2. The vacuum cleaner according to claim 1, wherein,

the frame includes a contact body contacting an outer circumferential surface of the guide,

the first guide portion is provided to the contact body.

3. The vacuum cleaner according to claim 2, wherein,

the guide includes a guide body inclined with respect to an axis of a cyclone flow of the cyclone part,

the second guide portion protrudes from the guide body.

4. A vacuum cleaner according to claim 3, wherein,

The guide body comprises a seating portion for seating the concave form of the contact body,

the second guide portion is provided to the placement portion.

5. The vacuum cleaner according to claim 1, wherein,

the plurality of first guide portions are arranged at intervals in the circumferential direction of the frame, and the second guide portions have the same number as the plurality of first guide portions.

6. The vacuum cleaner of claim 5, further comprising:

an operation unit provided outside the cover and operated by a user to move the frame; and

a transmission unit for transmitting an operation force of the operation portion to the frame,

the frame comprises:

a frame body provided with a plurality of the first guide parts and surrounding the guide member;

a lower extension wall extending downward from the frame body; and

and the combining part is arranged on the lower extending wall, and the transmission unit is combined with the combining part.

7. The vacuum cleaner as claimed in claim 6, wherein,

a portion of the plurality of first guide portions is located on an opposite side of the joint portion.

8. The vacuum cleaner as claimed in claim 7, wherein,

another part of the plurality of first guide portions is located in an area between a part of the plurality of first guide portions and the joint portion in the circumferential direction of the frame body.
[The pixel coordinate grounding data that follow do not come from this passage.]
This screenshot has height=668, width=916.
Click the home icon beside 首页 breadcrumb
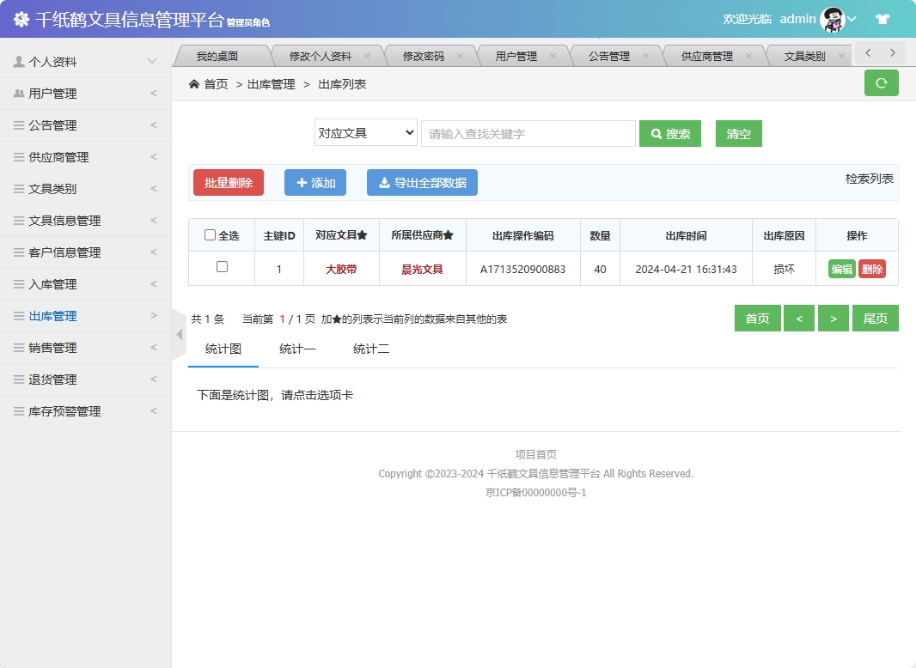click(196, 83)
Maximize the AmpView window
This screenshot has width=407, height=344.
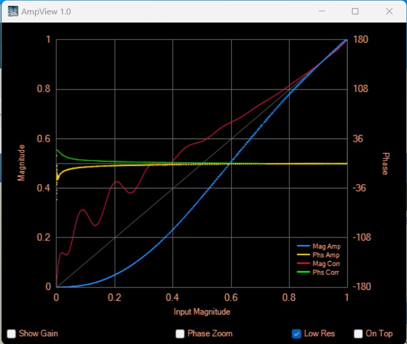point(355,11)
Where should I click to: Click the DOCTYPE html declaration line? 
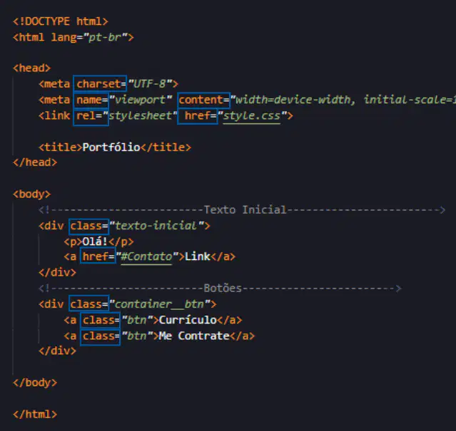(x=61, y=21)
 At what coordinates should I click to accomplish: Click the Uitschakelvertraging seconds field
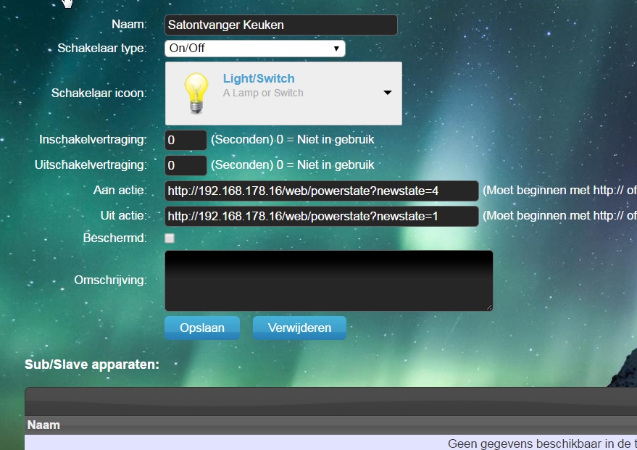(x=186, y=165)

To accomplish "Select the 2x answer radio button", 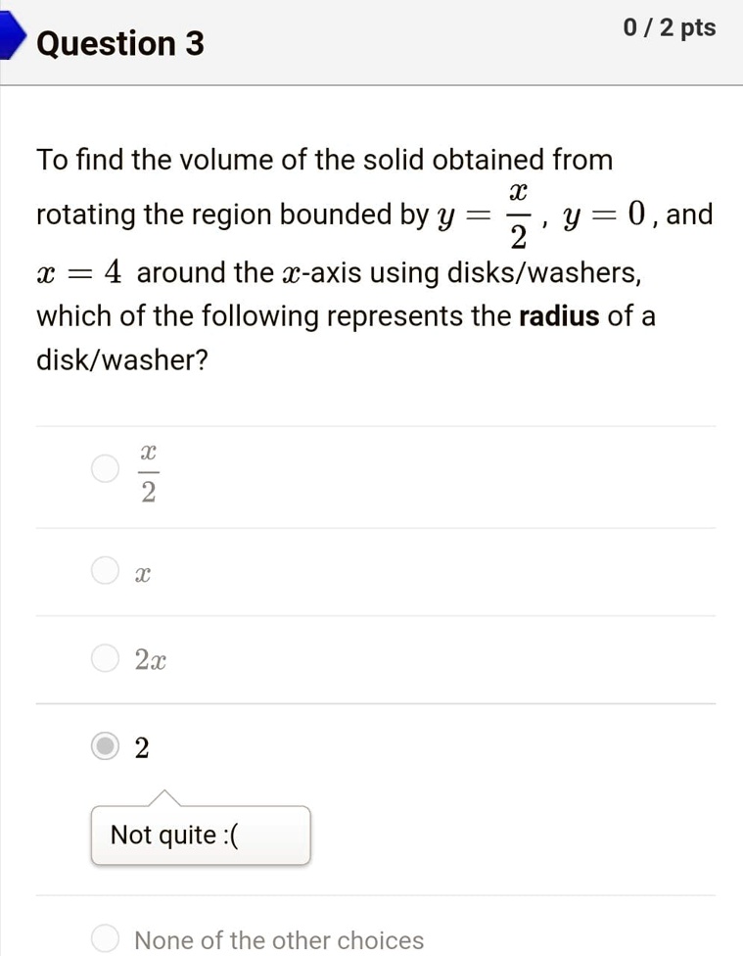I will pyautogui.click(x=104, y=658).
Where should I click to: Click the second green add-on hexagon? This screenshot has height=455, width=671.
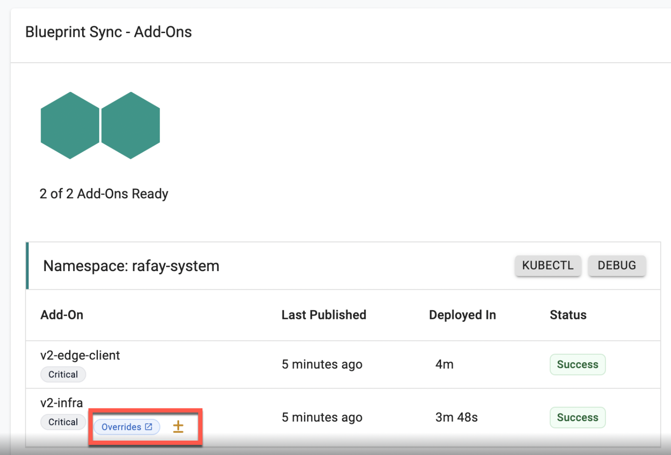(130, 125)
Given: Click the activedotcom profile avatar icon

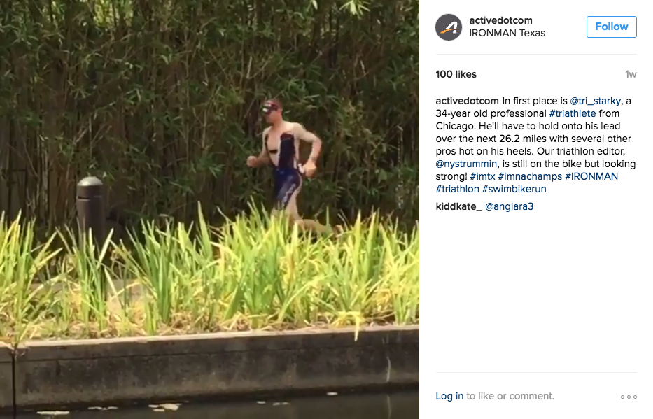Looking at the screenshot, I should (449, 27).
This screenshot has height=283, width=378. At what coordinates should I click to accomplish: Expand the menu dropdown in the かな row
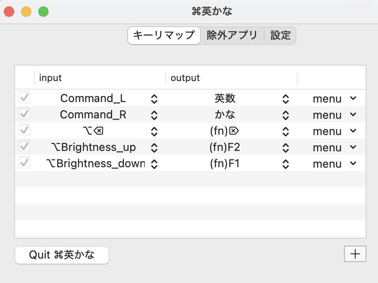(334, 115)
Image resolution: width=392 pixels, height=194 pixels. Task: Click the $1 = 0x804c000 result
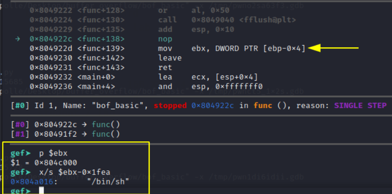[44, 163]
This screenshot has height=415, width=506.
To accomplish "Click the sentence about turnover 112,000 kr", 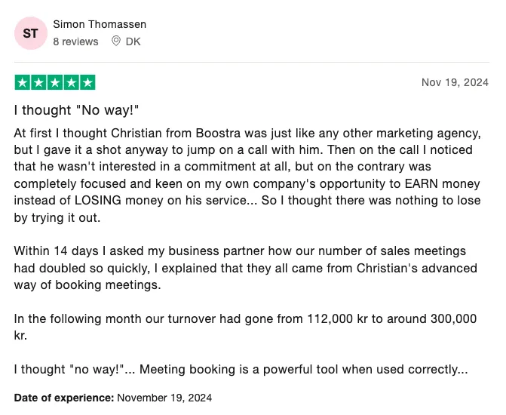I will [x=245, y=327].
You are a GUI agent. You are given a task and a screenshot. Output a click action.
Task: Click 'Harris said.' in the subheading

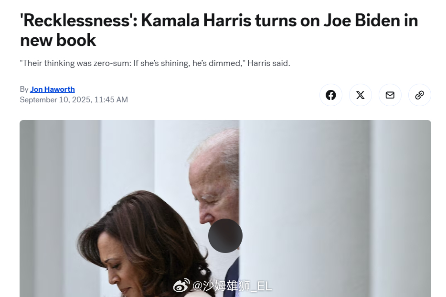pyautogui.click(x=269, y=63)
9. The vacuum cleaner according to claim 1, wherein,

the frame comprises:

a frame body provided with the first guide portion and configured to surround the guide; and

and a frame guide extending from the frame body to a lower side, guiding air and dust sucked through the suction opening.

10. The vacuum cleaner of claim 1, further comprising:

an operation unit provided outside the cover and operated by a user to move the frame; and

a transmission unit for transmitting an operation force of the operation portion to the frame,

the transfer unit is connected to a position spaced apart from the center of the frame.

11. The vacuum cleaner of claim 10, wherein,

the transfer unit includes:

a first transmission unit connected to the operation unit; and

and a second transfer part connected to the first transfer part and the frame and extending parallel to an axis of the cyclone flow of the cyclone part.

12. The vacuum cleaner of claim 11, wherein,

the first transfer portion is connected to the second transfer portion by double injection molding so as to surround a portion of the outer side of the second transfer portion.

13. The vacuum cleaner of claim 12, wherein,

the second transmission part is made of a metal material, and the first transmission part is made of a nonmetal material.

14. The vacuum cleaner of claim 12, wherein,

the second transfer portion includes a coupling groove continuously formed in a circumferential direction,

the first transfer part includes a coupling protrusion received in the coupling groove,

the first and second transmitting portions can be relatively rotated by the coupling groove and the coupling protrusion.

15. The vacuum cleaner according to claim 1, wherein,

the first guide portion and the second guide portion are combined in a direction parallel to an axis of the cyclone flow of the cyclone portion.